The Doctor Will See You Now – Chronic Kidney Disease

Chronic Kidney Disease: Warning Signs And How To Manage Your Symptoms

By Optum New Mexico

Chronic kidney disease (CKD) affects about one in seven U.S. adults, with ages 65 and older impacted significantly more than younger populations. Because CKD usually progresses slowly, it often goes undiagnosed, and in its early stages, the disease can be asymptomatic. In fact, most adults with chronic kidney disease do not know that they have it, which is why during National Kidney Month, it is important to raise awareness about CKD, diagnosis, and treatment.

About 2.9 percent of the New Mexico population has been told by a health professional that they have kidney disease, not including kidney stones, bladder infection, or incontinence, with men affected at a higher rate (3.5 percent) than women (2.4 percent), according to the United Health Foundation’s 2021 Health Rankings. As with many diseases, the likelihood of developing CKD increases with age.

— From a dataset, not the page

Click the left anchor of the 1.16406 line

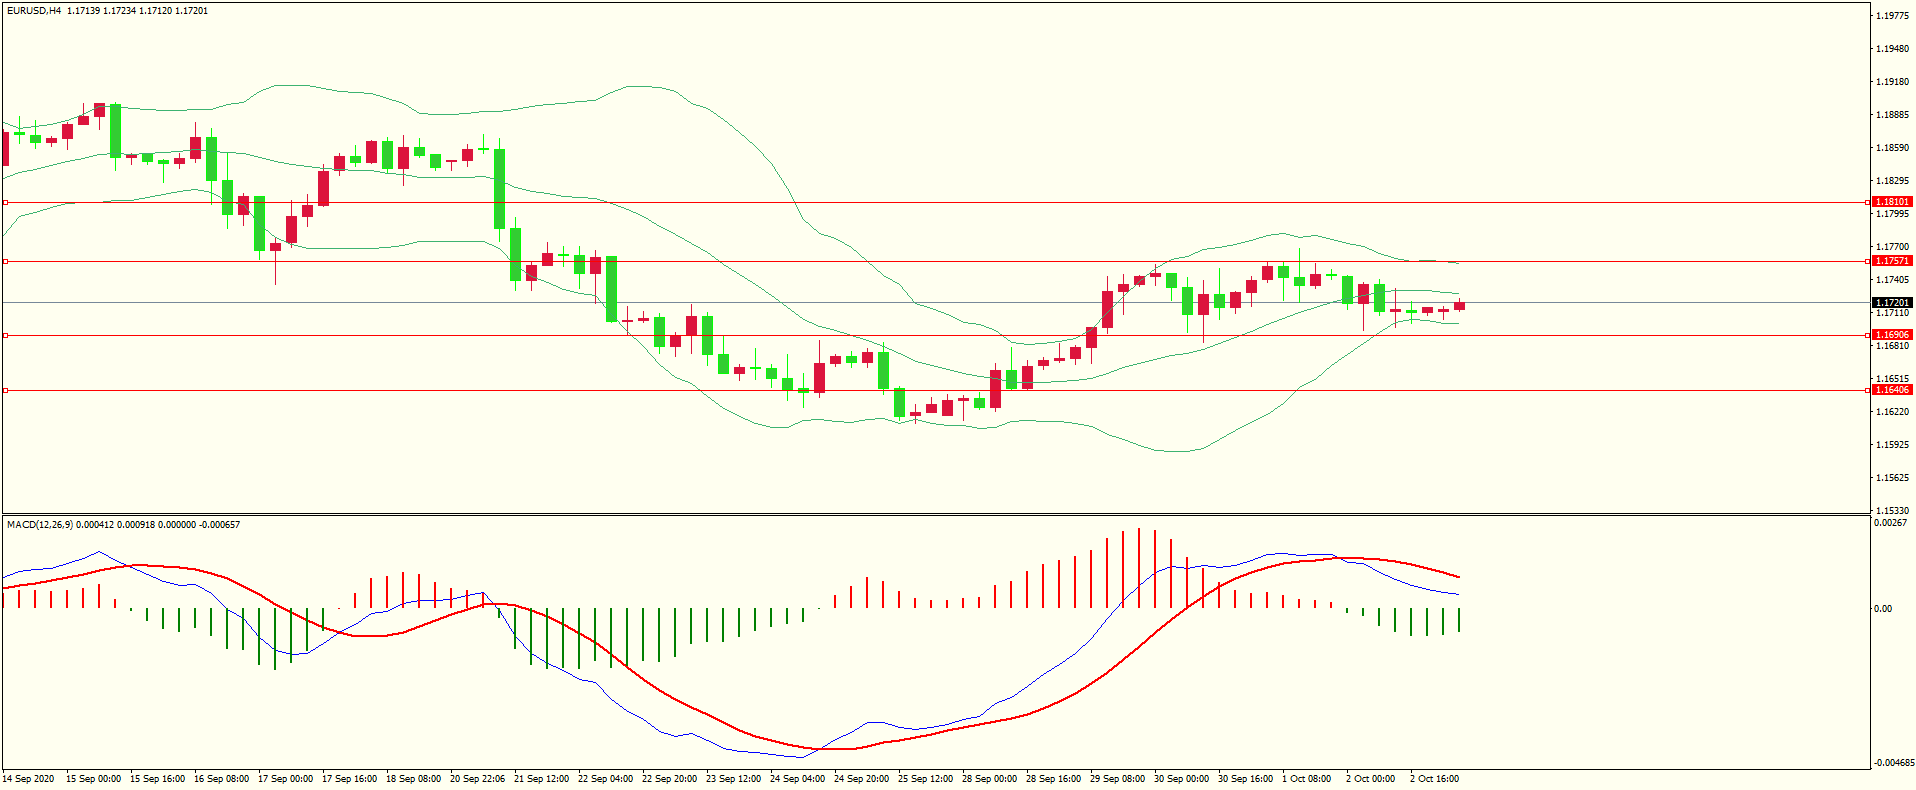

Adults with diabetes and hypertension are at higher risk for developing CKD. Diabetes is the
most common cause of kidney failure, accounting for nearly 44 percent of new cases. With proper care, however, fewer than 10 percent of diabetics develop kidney failure.

“People with CKD can, and do, lead normal lives if the disease is recognized at an earlier stage and properly treated. However, untreated disease can progress and lead to more severe kidney damage and other health complications. As there are no reliable symptoms of early CKD, it is important to see your health care provider to discuss your risks,” said Dr. Michael Bergeron, senior medical director with Optum New Mexico.

Kidney disease is difficult to manage for the following reasons:

  • Unrecognized – Often, the disease is not identified until the kidney begins to fail.
    In 2012, nearly 70 percent of all patients (including those with Medicare) beginning
    dialysis had not received care from a nephrologist at least 12 months prior to
    initiation of dialysis therapy.
    Multiple co-morbidities – Depending on the specific CKD stages, a patient may
    also have co-morbidities, such as diabetes, hypertension, bone disorders, and
    cardiovascular disease.
    Frequent hospitalizations – Patients with CKD are hospitalized at least once per
    year on average. Since CKD is often masked by other conditions, the actual number
    of admissions may be even higher than data show.

“Screening for CKD is the only reliable way to catch this progressive disease early.  In the early stages, CKD can be managed through medications prescribed by your doctor and, even more importantly, they can help with controlling any other chronic health conditions you may have, many of which can make CKD worse,” Bergeron said.

When left undiagnosed and untreated, CKD may progress to late-stage kidney disease or in some cases, end stage renal disease (ESRD), which is the irreversible loss of kidney function.
Patients with ESRD require ongoing dialysis or a kidney transplant to stay alive. Right now, 818 New Mexicans await a lifesaving transplant and 700 need a kidney, according to the New Mexico Kidney Foundation.

Optum New Mexico’s Extensivist program is a specialized program that provides an extra level of care and attention for Medicare Advantage patients that have chronic health conditions, like CKD. The goal of the program is to provide intensive and regular care for about three months or until the patient is stable and able to properly manage their health condition(s). The program’s lead doctor educates and empowers patients to address lifestyles, diet, and co-morbid conditions that contribute to kidney failure, and then guides them through a detailed plan of how to help them better manage the disease.